Crastor chooses to believe that he ‘belongs to the devil’ because ‘it makes more sense that way.’ Likewise, I unconsciously look for confirmation that I am bad. When I find it, it gets flagged as a very important memory. I unconsciously hoard these memories like a squirrel with so many nuts. Of course, I’m not so bad, and my Spanish teacher probably doesn’t even remember me. But I did not want to accept that I can be mean sometimes and that’s not a huge deal, any more than Crastor wanted to accept that if you do enough chaos magic, some of your followers will get hurt but that’s the risk they took. I am not inclined to believe that this event in the principle’s office produced this intense fear. A little trauma like this simply doesn’t have that kind of power, not even if you aggregate it with memories of similar moments. A more likely explanation is that our traumas are not pivotal events that changed us, but observations that appeared to confirm who we already, on some level, believed ourselves to be.
Through the continuity of my daydreams, I see that my past is my present. My behavior is still guided by the fear of the angry mob. I will go to great lengths to avoid upsetting anybody, from the more subtle, “No please, you decide what we’ll order for dinner tonight,” to the more disastrous, “Sure, I would love to move in with you!” I am afraid that somebody might discover my inner Rheol, that side of me who’s just going to upset everyone.
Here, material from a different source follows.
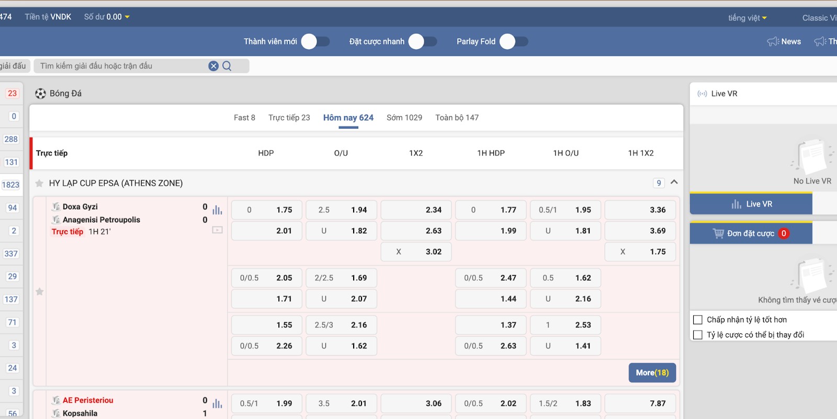
Task: Check Chấp nhận tỷ lệ tốt hơn
Action: click(x=698, y=320)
Crastor’s dilemma about saving magic parallels my dilemma about saving my feelings: we want to save this part of ourselves that might turn out to be dark, unpredictable, and dangerous.
Our perceived personal tragedies reflect our character, and are intimately bound to our sense of purpose and direction. I hope that I have demonstrated here a useful way of relating to our traumas, one that puts perception front and center. I do not mean to present it as the ‘right’ way. However, rejecting our past, that is, barrelling forward without ever pausing to reflecting on it, does strike me as a particularly ‘wrong’ way, because the effort to disown one’s past is tantamount to rejecting one’s present and future.